Stored items

_ _ _

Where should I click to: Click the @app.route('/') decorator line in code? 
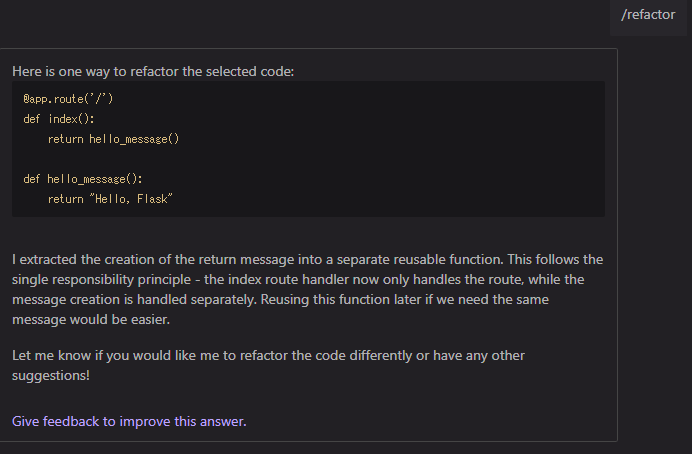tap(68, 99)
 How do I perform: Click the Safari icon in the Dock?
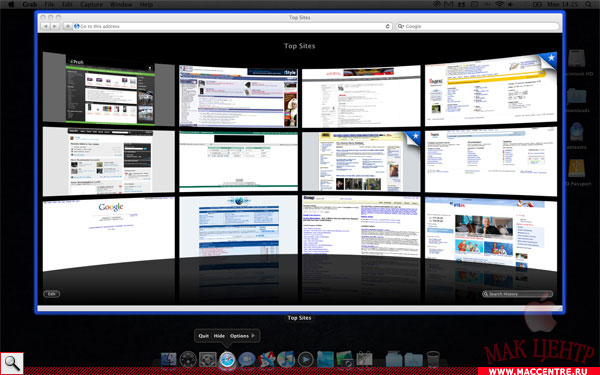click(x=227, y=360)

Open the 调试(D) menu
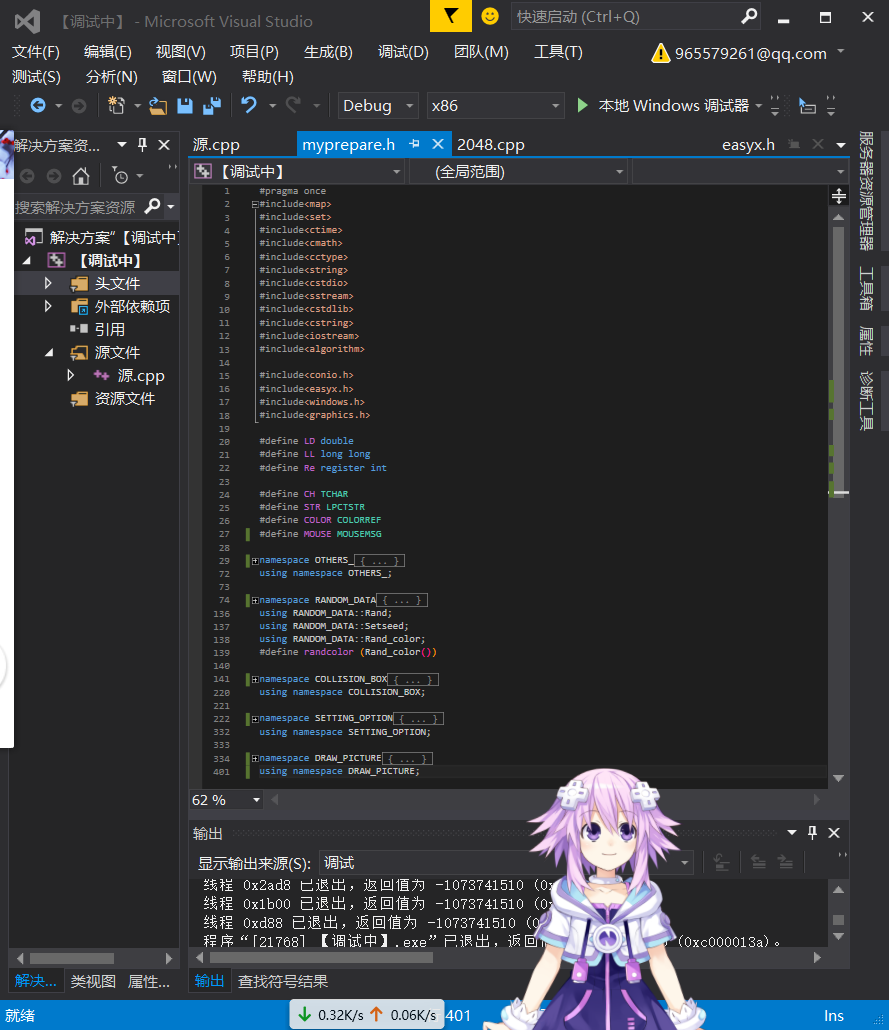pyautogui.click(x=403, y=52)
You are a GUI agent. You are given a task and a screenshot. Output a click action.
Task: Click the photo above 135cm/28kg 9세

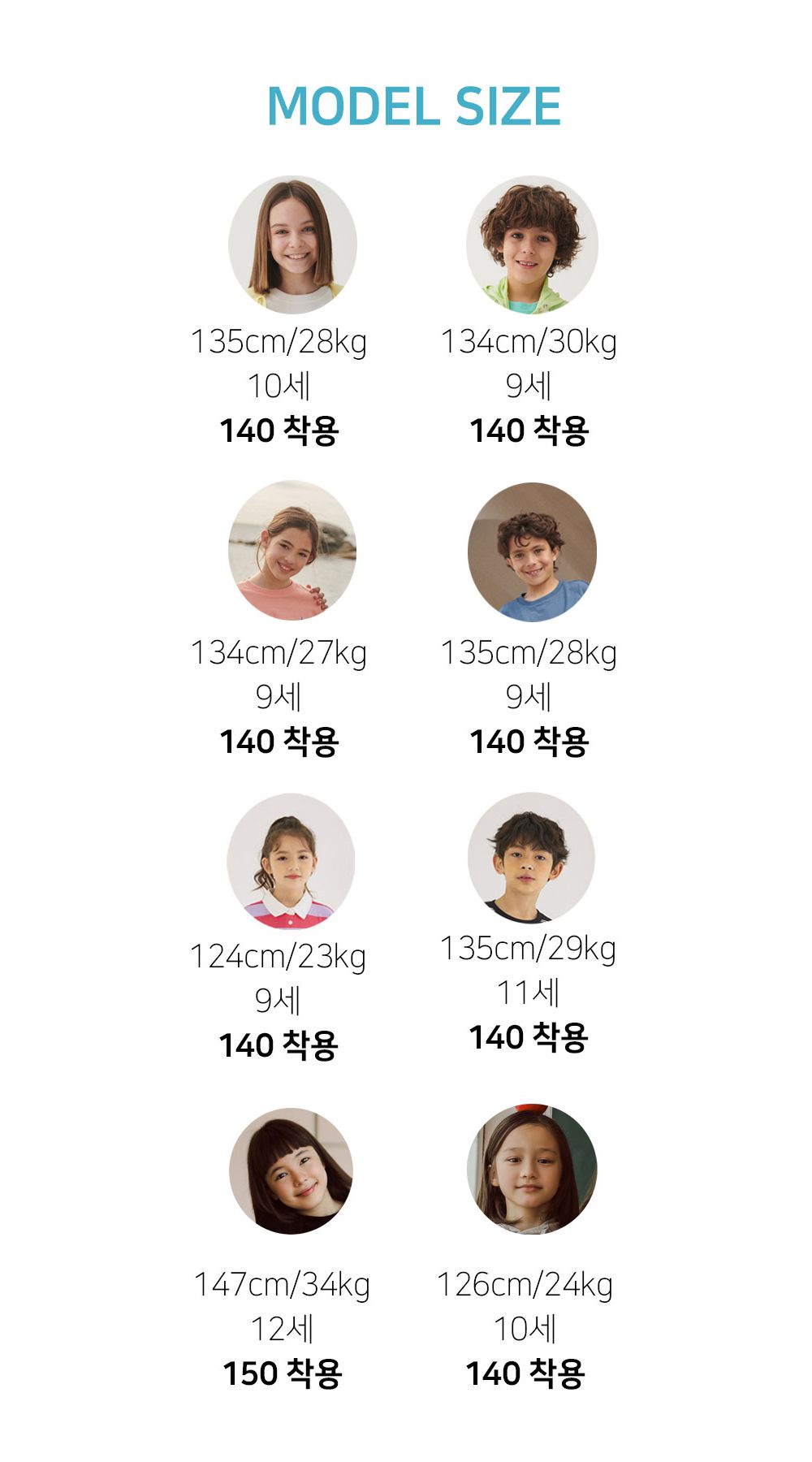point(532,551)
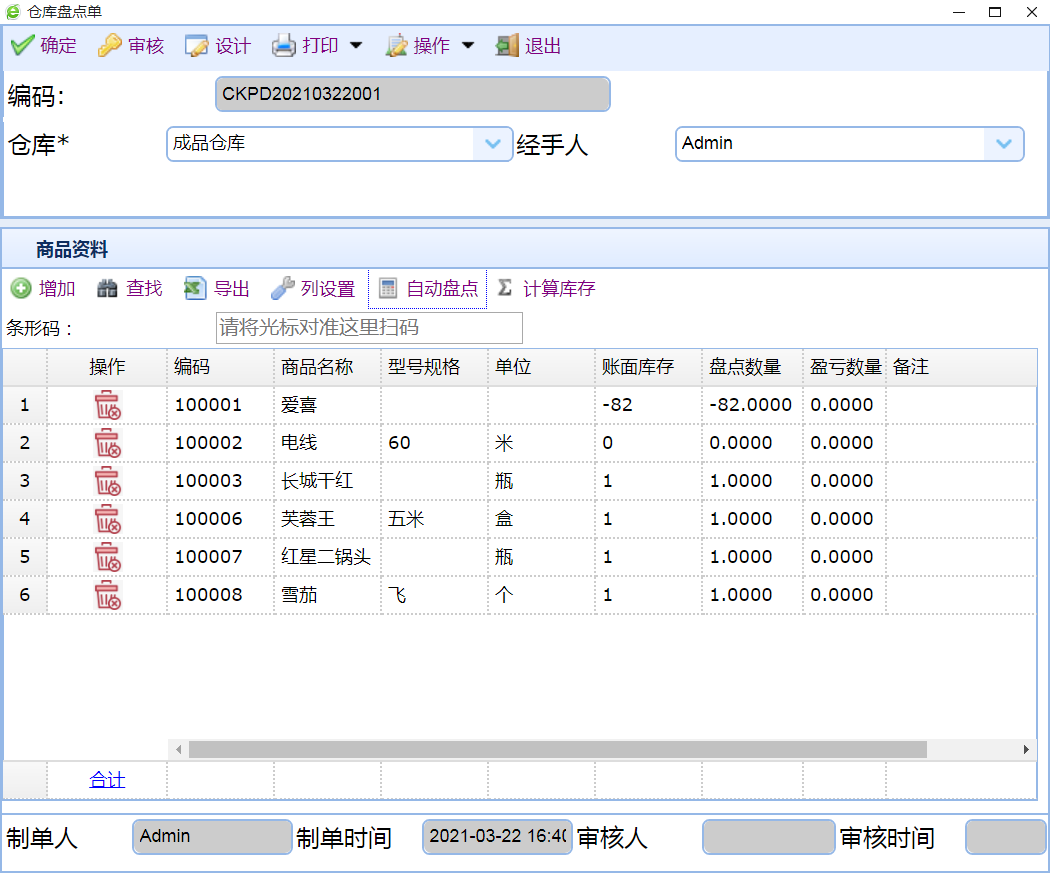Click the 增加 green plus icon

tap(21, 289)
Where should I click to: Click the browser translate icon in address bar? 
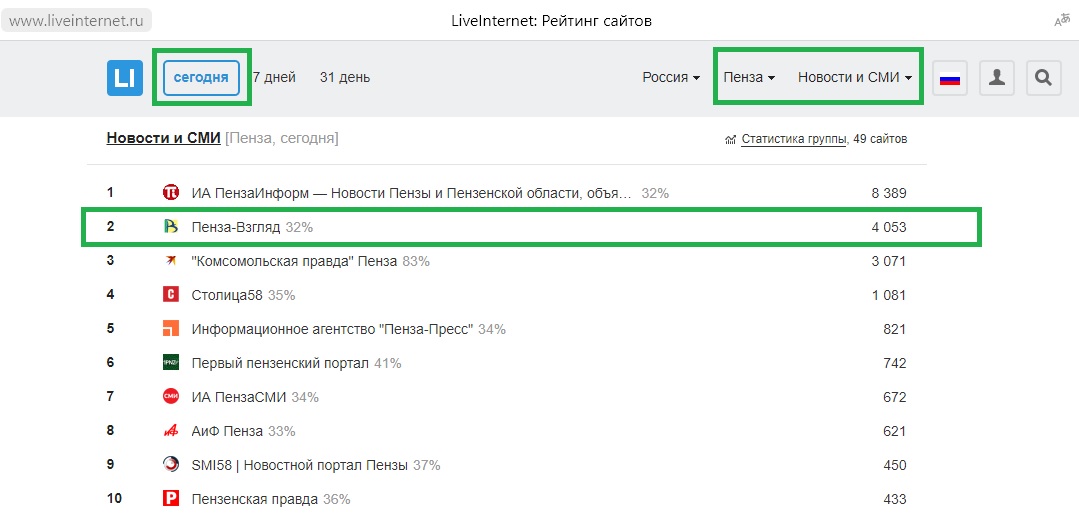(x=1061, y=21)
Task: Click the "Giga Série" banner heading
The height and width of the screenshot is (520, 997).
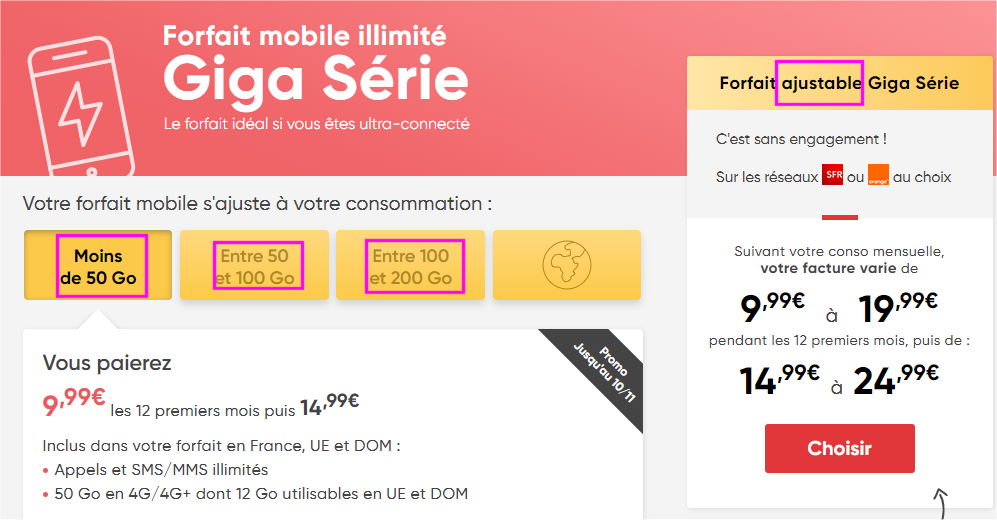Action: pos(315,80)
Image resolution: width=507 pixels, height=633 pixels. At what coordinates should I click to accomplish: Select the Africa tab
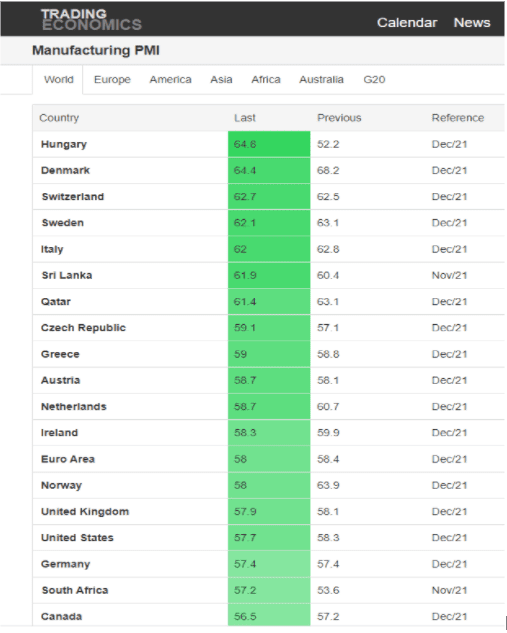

_ _ _

§ Work required: Each entry should be set down exactly, pictures excluded.

§ Exercise response:
Where should I click to: Click the @app.route('/') decorator line in code? 
tap(68, 99)
 How do I perform: Click the Safari icon in the Dock?
click(x=227, y=360)

Open the 调试(D) menu
pyautogui.click(x=403, y=52)
You are a GUI agent. You are given a task and a screenshot. Output a click action.
Task: Click the photo above 135cm/28kg 9세

point(532,551)
Click the 增加 green plus icon

tap(21, 289)
Where should I click to: Click the browser translate icon in address bar? 
(x=1061, y=21)
Task: Click the "Giga Série" banner heading
The height and width of the screenshot is (520, 997).
Action: pos(315,80)
Image resolution: width=507 pixels, height=633 pixels. At what coordinates should I click to accomplish: Select the Africa tab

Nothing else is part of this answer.